If a bug is discovered after the team said the work was done then we want to track that. Prior to hitting “done”, it’s not really a bug – it’s just unfinished work.
Shipping buggy code is bad and this should be obvious. Continuously delivering buggy code is worse. Let’s get the code in good shape before we start pushing deploys out regularly.
Defect fix times
How old is the oldest reported bug? I’ve seen teams that had bug lists that went on for pages and where the oldest were measured in years. Really successful teams fix bugs as fast as they appear.
Total regression test time
Track the total time it takes to do a full regression test. This includes both manual and automated tests. Teams that have primarily manual tests will measure this in weeks or months. Teams that have primarily automated tests will measure this in minutes or hours.
This is important because we would like to do a full regression test prior to any production deploy. Not doing that regression test introduces risk to the deployment. We can’t turn on continuous delivery if the risk is too high.
Time the build can be broken
How long can your continuous integration build be broken before it’s fixed? We all make mistakes. Sometimes something gets checked in that breaks the build. The question is how important is it to the team to get that build fixed? Does the team drop everything else to get it fixed or do they let it stay broken for days at a time?
Continuous delivery isn’t possible with a broken build.
Number of branches in version control
By the time you’ll be ready to turn on continuous delivery, you’ll only have one branch. Measuring how many you have now and tracking that over time will give you some indication of where you stand.
If your code isn’t in version control at all then stop taking measurements and just fix that one right now. I’m aware of teams in 2015 that still aren’t using version control and you’ll never get to continuous delivery that way.

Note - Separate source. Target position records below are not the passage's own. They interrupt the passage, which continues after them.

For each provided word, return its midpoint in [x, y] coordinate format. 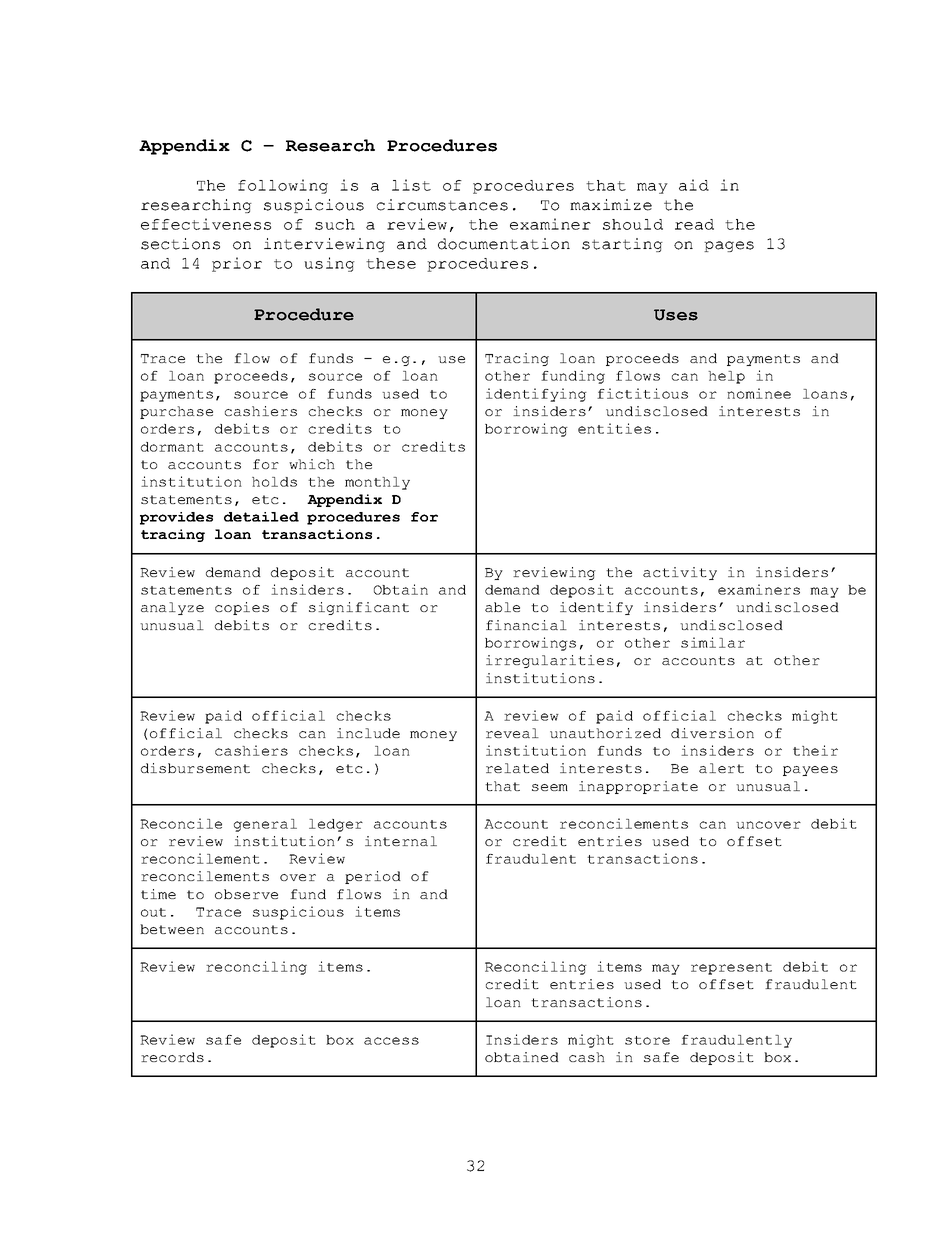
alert [721, 768]
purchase [176, 412]
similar [713, 642]
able [502, 607]
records [172, 1057]
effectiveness [206, 224]
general [265, 825]
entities [614, 428]
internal [401, 841]
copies [242, 608]
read [694, 224]
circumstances [442, 205]
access [391, 1041]
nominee [759, 393]
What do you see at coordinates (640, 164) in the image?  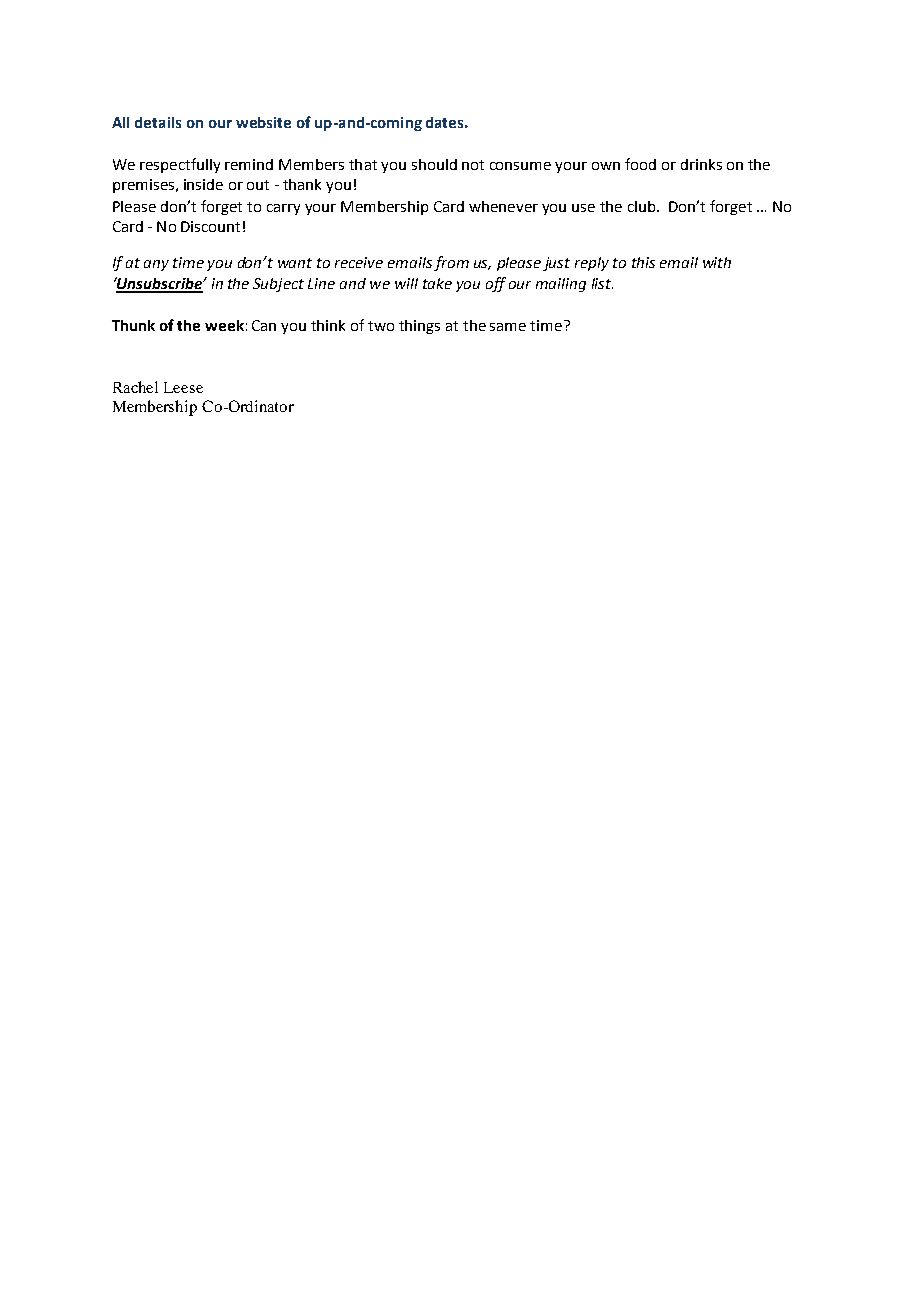 I see `food` at bounding box center [640, 164].
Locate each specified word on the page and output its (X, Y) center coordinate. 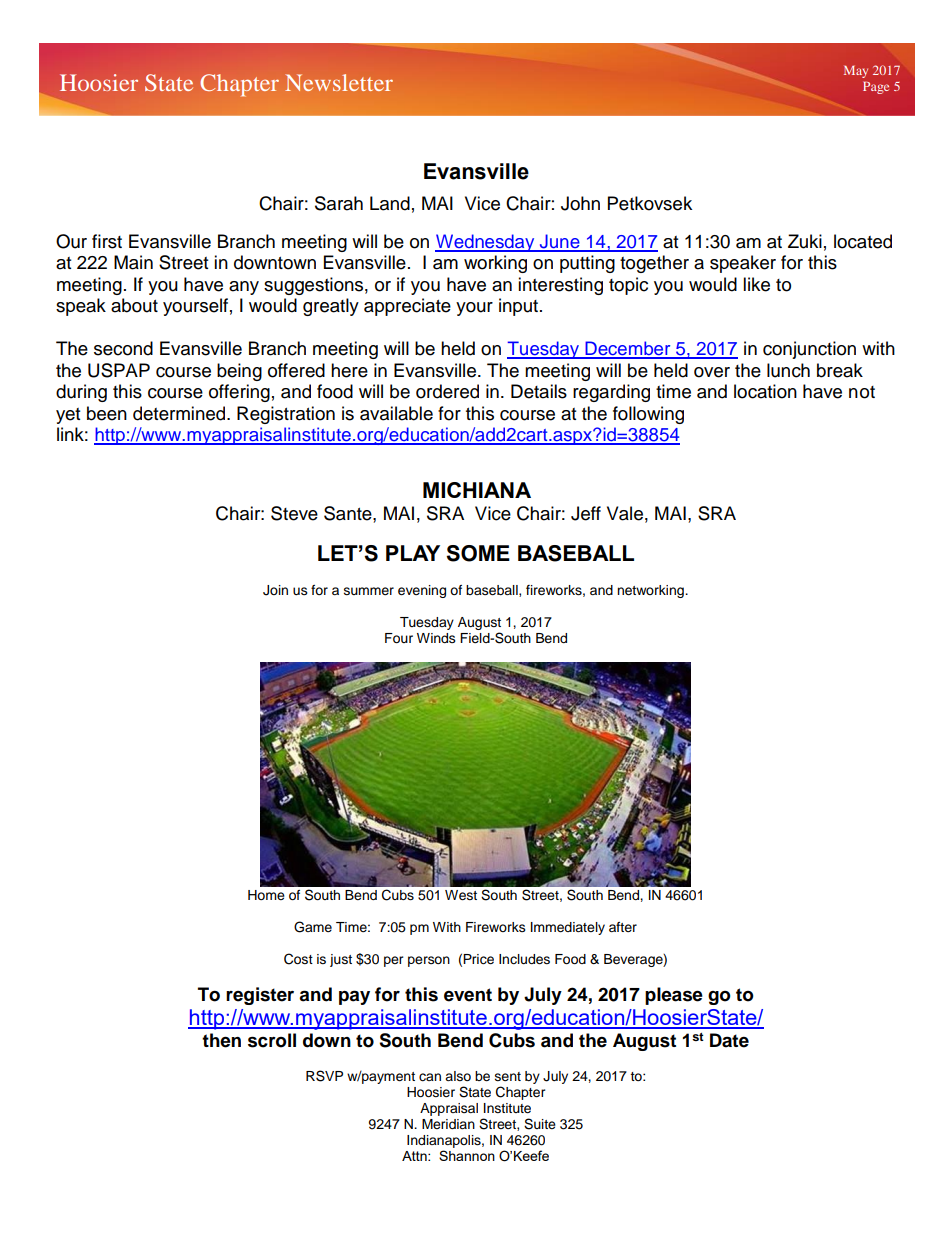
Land (390, 203)
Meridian (448, 1124)
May (856, 71)
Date (729, 1040)
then (221, 1040)
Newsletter (339, 82)
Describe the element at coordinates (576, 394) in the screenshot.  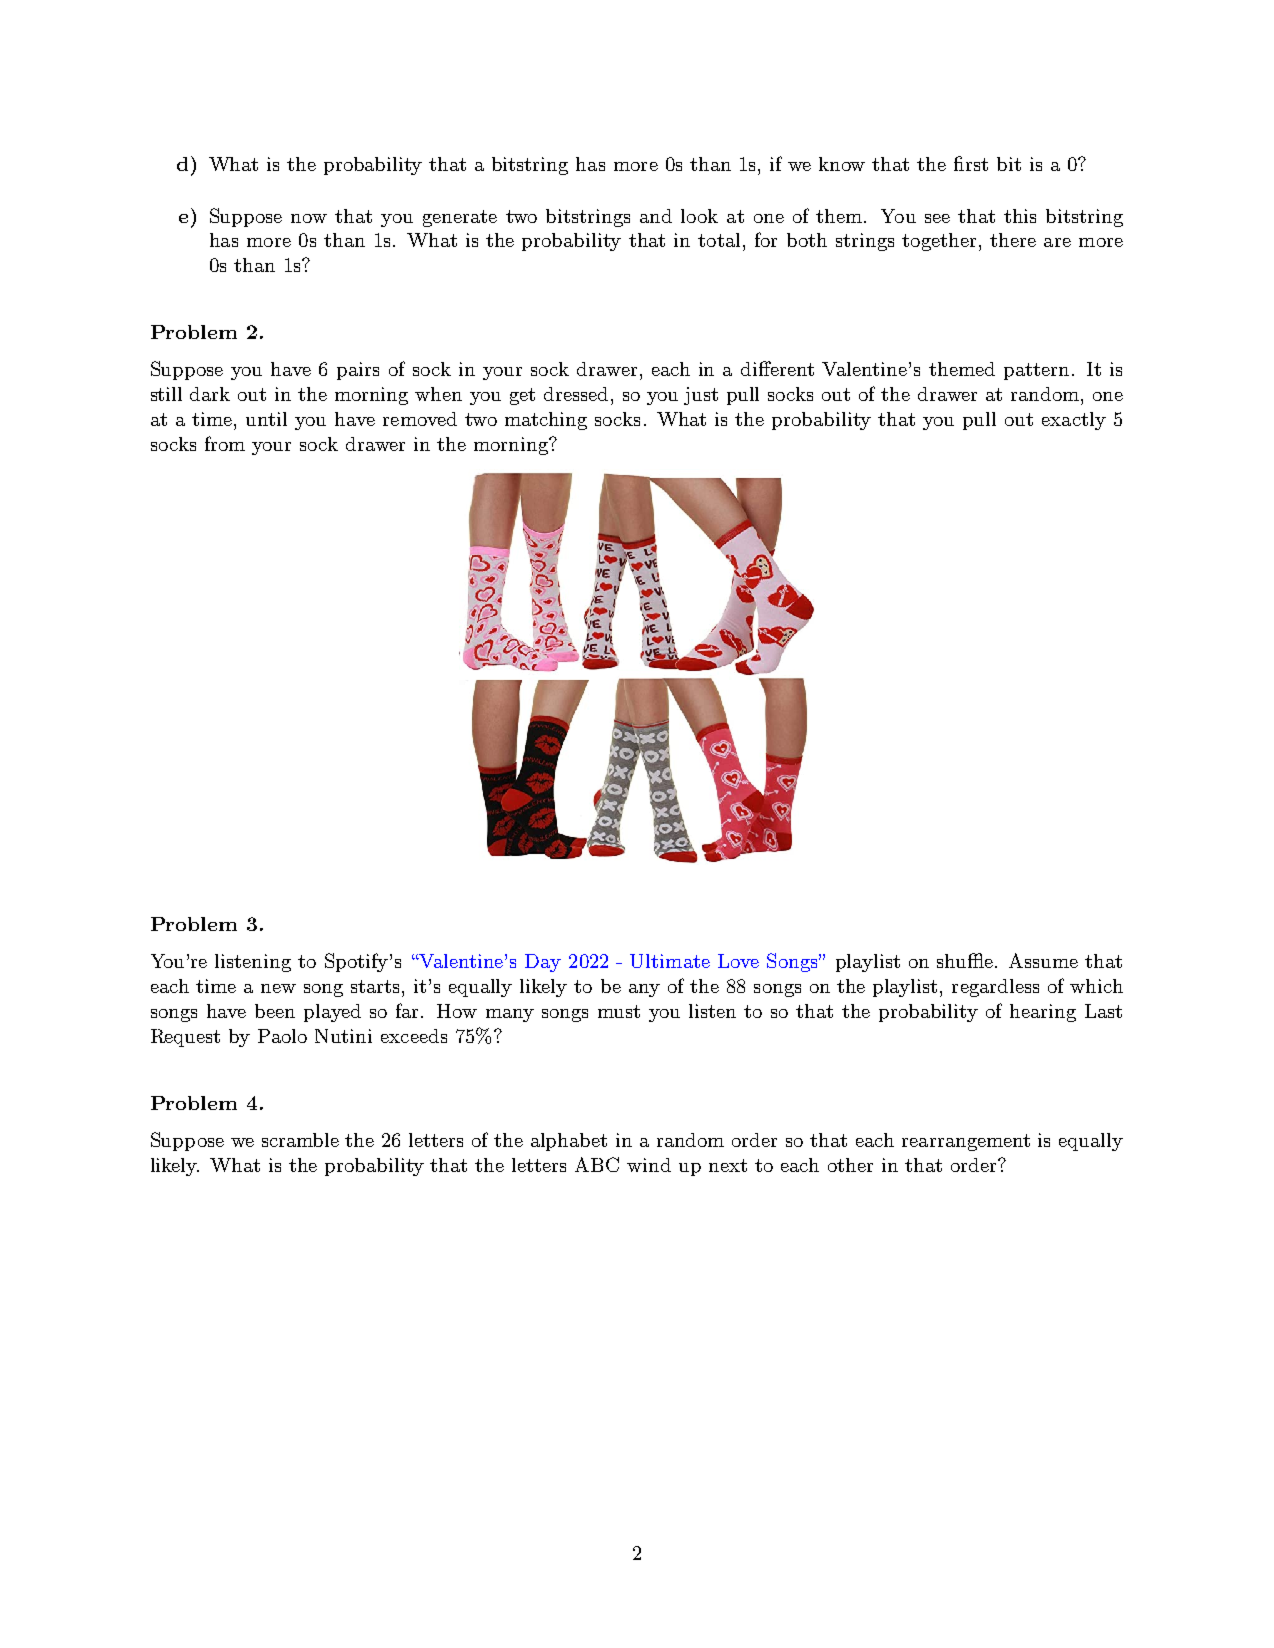
I see `dressed` at that location.
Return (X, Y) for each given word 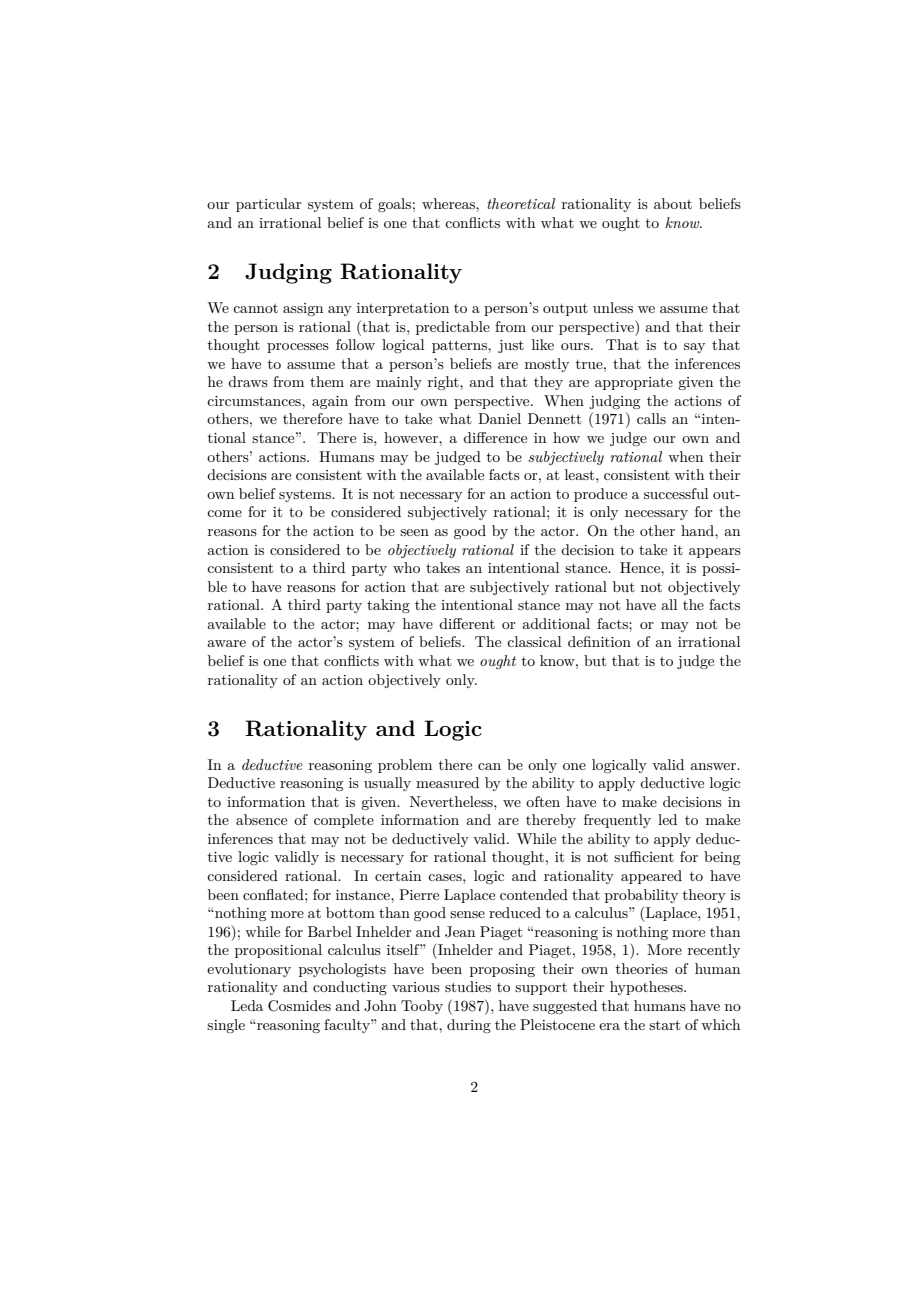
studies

Production outages during deployment
If your production deployments require taking the system offline then measure how much time it’s offline. If you achieve zero-downtime deploys then stop measuring this one. Some applications such as batch processes may never require zero-downtime deploys. Interactive applications like webapps absolutely do.
I don’t suggest starting with everything at once. Pick one or two measurements and start there.